The core idea of our strategy is that reaching the PERFECT goal requires to leverage domain knowledge, automatic design space exploration, and leveraging of low-power technology like 2.5D and 3D interconnection/stacking and logic/memory integration that become possible at sub-20nm technology nodes. Further, as evidenced by its hardware and software design tools CMU recognizes the need for industry-grade tools to enable integration with the PERFECT architecture and the need for eventual technology transition.

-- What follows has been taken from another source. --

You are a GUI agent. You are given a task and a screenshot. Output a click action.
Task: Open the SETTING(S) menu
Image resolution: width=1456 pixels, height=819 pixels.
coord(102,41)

Our major accomplishments in Phase 1 of PERFECT are all demonstrated on a simulated 3DIC system (4 layers of 2Gbit DRAM, 1 layer of logic 32nm technology node, run at 1GHz – 1.3 GHz). The major tangible accomplishments are three near-DRAM accelerators that have been demonstrated in Phase 1 in detailed full-system (DRAM and logic) simulation (Figure 3 and 4):
• 2D FFT performing at 40 GFLOPS/W, up to 8k x 8k single-precision floating-point. Data resides in DRAM before and after computation. 1D FFT and 3D FFT also demonstrated. • Polar formatting SAR at 71 GFLOPS/W, up to 8k x 8k, 91 dB PSNR compared to a Matlab double-precision “gold standard” implementation of SAR with FFT-based interpolation. • Sparse matrix-matrix multiplication at 1 GFLOPS/W, demonstrated for matrices of the University of Florida sparse matrix collection. This is 100x speed-up and 1000x improved power efficiency when compared to the state-of-the-art (Intel and Nvidia).

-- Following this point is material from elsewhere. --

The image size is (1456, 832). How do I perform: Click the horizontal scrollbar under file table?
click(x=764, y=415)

These accelerators are components of the DPA architecture and the key to reaching the PERFECT goal of 75 GFLOPS/W at 7nm with DPA. CMU uses an elaborate setup of industry standard simulation tools to obtain the 32nm performance and power estimates. All steps in the simulation were provided to the TAV. CMU also performed thermal simulations and addressed power distribution to establish that the designs can be built with current or emerging 3D technology.
Design and Simulation Tools
Our results were obtained using our tools for design space exploration. We demonstrated for all these kernels the capability to generate and evaluate many design points with various trade-offs to enable users to reach a certain goal for one metric (e.g., at least 1 TFLOPS or no more than 40 Watt) while optimizing the other metric.